東北6県スタジアムめぐりの旅〜宮城・山形・秋田篇
今回も、9月15日から19日まで東北6県を取材で回った、旅のエピソードを披露することにしたい。前回の福島・青森・岩手篇に続いて、今回は宮城・山形・秋田篇。本題に入る前に、なぜ今回は試合がないスタジアムにも、あちこち訪れているのかについて、説明しておく必要があるだろう。
実は11月半ばに発売される新著とは別に、来年「サッカーがある日本の風景」というテーマで写真集を出す計画がある。これまで撮りためた写真に加え、新たに撮影するスケジュールを立て、本来ならば年内に完成させる予定だった。
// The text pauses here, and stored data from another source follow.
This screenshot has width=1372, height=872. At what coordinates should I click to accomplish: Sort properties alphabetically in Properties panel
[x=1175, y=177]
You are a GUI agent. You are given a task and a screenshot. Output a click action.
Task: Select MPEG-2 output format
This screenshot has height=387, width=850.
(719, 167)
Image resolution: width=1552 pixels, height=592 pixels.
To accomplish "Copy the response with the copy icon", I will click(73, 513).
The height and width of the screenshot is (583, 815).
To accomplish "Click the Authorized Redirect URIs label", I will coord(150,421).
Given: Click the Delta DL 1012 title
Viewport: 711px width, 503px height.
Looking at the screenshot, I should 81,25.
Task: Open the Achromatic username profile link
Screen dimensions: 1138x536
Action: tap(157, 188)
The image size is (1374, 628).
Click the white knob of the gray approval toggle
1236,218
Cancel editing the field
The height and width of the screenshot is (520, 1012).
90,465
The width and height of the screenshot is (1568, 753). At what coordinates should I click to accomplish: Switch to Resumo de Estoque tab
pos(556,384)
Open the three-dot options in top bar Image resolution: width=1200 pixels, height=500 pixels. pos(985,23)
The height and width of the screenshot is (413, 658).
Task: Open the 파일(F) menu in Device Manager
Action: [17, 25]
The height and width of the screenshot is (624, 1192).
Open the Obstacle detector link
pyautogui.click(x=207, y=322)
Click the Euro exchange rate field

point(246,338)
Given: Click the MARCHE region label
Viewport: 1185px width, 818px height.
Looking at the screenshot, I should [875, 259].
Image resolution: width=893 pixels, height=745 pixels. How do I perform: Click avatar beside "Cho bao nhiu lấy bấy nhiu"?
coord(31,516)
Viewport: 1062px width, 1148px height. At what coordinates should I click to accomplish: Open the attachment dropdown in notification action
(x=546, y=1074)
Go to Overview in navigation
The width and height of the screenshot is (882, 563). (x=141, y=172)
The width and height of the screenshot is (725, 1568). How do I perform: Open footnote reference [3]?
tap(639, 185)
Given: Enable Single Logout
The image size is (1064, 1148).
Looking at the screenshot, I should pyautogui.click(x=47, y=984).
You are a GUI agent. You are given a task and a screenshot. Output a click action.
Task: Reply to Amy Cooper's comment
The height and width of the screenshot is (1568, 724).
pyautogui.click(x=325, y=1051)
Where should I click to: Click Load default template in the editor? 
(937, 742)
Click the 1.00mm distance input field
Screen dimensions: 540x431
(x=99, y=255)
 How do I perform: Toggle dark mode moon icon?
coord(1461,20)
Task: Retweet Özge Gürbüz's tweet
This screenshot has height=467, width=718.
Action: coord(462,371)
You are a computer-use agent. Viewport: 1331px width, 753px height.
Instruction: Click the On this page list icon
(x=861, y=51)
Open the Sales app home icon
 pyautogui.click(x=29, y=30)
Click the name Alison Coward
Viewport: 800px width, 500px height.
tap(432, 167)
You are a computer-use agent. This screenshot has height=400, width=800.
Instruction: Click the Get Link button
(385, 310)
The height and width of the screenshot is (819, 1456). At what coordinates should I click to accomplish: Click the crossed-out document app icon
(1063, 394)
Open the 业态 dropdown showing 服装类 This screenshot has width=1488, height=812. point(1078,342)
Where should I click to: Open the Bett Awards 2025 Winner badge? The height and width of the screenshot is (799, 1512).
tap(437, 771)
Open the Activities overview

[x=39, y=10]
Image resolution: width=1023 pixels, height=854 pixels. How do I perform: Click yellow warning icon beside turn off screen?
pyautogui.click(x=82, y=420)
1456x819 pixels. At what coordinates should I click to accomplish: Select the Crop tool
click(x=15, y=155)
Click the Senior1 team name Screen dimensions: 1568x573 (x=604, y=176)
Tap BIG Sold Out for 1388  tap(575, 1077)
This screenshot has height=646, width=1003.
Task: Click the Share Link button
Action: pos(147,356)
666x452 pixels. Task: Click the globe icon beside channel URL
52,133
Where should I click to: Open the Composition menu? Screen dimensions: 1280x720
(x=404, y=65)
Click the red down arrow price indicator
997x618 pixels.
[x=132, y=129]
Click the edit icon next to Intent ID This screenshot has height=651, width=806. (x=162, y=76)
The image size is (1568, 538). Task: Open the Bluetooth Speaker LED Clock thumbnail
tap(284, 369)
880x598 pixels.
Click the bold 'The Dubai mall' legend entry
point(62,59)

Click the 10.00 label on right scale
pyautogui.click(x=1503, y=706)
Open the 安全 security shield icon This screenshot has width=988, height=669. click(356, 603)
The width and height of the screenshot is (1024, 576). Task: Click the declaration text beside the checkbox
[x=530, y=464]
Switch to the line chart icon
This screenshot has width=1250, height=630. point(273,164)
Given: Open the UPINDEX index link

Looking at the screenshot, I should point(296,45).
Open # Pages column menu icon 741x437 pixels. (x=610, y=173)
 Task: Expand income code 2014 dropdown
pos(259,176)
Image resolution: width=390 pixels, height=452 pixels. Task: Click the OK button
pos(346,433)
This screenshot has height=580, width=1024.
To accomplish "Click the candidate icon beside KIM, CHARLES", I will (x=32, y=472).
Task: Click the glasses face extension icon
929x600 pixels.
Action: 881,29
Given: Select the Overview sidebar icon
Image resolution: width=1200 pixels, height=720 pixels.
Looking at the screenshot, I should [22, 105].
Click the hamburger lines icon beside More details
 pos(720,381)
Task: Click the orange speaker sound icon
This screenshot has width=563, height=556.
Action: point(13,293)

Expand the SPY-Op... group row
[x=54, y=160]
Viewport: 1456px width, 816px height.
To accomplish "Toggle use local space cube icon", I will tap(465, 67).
しかしながら、このコロナ禍により、計画は大幅な軌道修正を迫られることとなった。
ただ単に、サッカーと移動が制限されただけではない。コロナ以前と以後とでは、世界中でサッカーをめぐる風景が大きく変貌してしまった。ならばいっそのこと、かつて訪れたスタジアムを再訪して「コロナ以前/以後」を表現するというのは、どうだろう──。
ところが私の思惑は、いささか当てが外れたものとなってしまった。というのも、試合がないスタジアムでは「コロナ以前/以後」の風景は、ほとんど変わらないことに気付かされたからだ。結果として写真集の企画は、再び軌道修正を求められることとなったのだが、東北の旅そのものがまったく無意味だったわけではない。さっそく、旅の思い出を振り返ってみることにしよう。
宇都宮徹壱ウェブマガジン
盛岡から仙台まで新幹線はやぶさで40分。そこから脇目も振らず、市営地下鉄南北線に乗り換え、16分で終点の泉中央駅で下車する。さっそくベガッ太さんがお出迎え。ここを訪れるのは、2年前の天皇杯準決勝以来である。
目的地に到着すると、ここでもベガッ太さんがお出迎え。何度も訪れているユアテックスタジアム仙台だが、いつもと何かが違う。よくよく考えてみれば、私は日中にここを訪れたのは、実はこの日が初めてであった。
私がユアスタに来るのは、Jリーグではなく天皇杯の取材ばかり。しかもキックオフぎりぎりに到着して、そのままメディアの受付に直行というパターンが常であった。この日は試合もないので、周辺をそぞろ歩きながら周囲を撮影。ユアスタがこんなに豊かな、緑い緑に囲まれていたとは知らなかった。
くしくもこの日、ベガルタ仙台の今年度の決算で3億5000万円の債務超過となる見通しであることが報じられていた。それだけに「共闘」の二文字が書かれた懸垂幕に、ことさら強いメッセージ性を感じずにはいられない。あれから1カ月。クラブとサポーターは、本当の意味で「共闘」できているのだろうか。
急ぎ足で仙台駅に戻り、そこからJR仙山線に乗車。17駅先の羽前千歳駅でJR奥羽本線に乗り換え、天童駅に到着する。改札を抜けると、次回のモンテディオ山形のホームゲーム案内が掲げられてある。この街にも、フットボールの日常が戻っていることを実感。
この日は天童に宿泊。夕食は、駅前のホテルから15分ほど歩いた、居酒屋宝にて。メインは刺し身だが、どの料理もボリューム感が半端ない。こちらは肉豆腐だが、使っている肉は牛ではなく豚。そういえば芋煮も、こちらは豚肉を使っていたことを思い出す。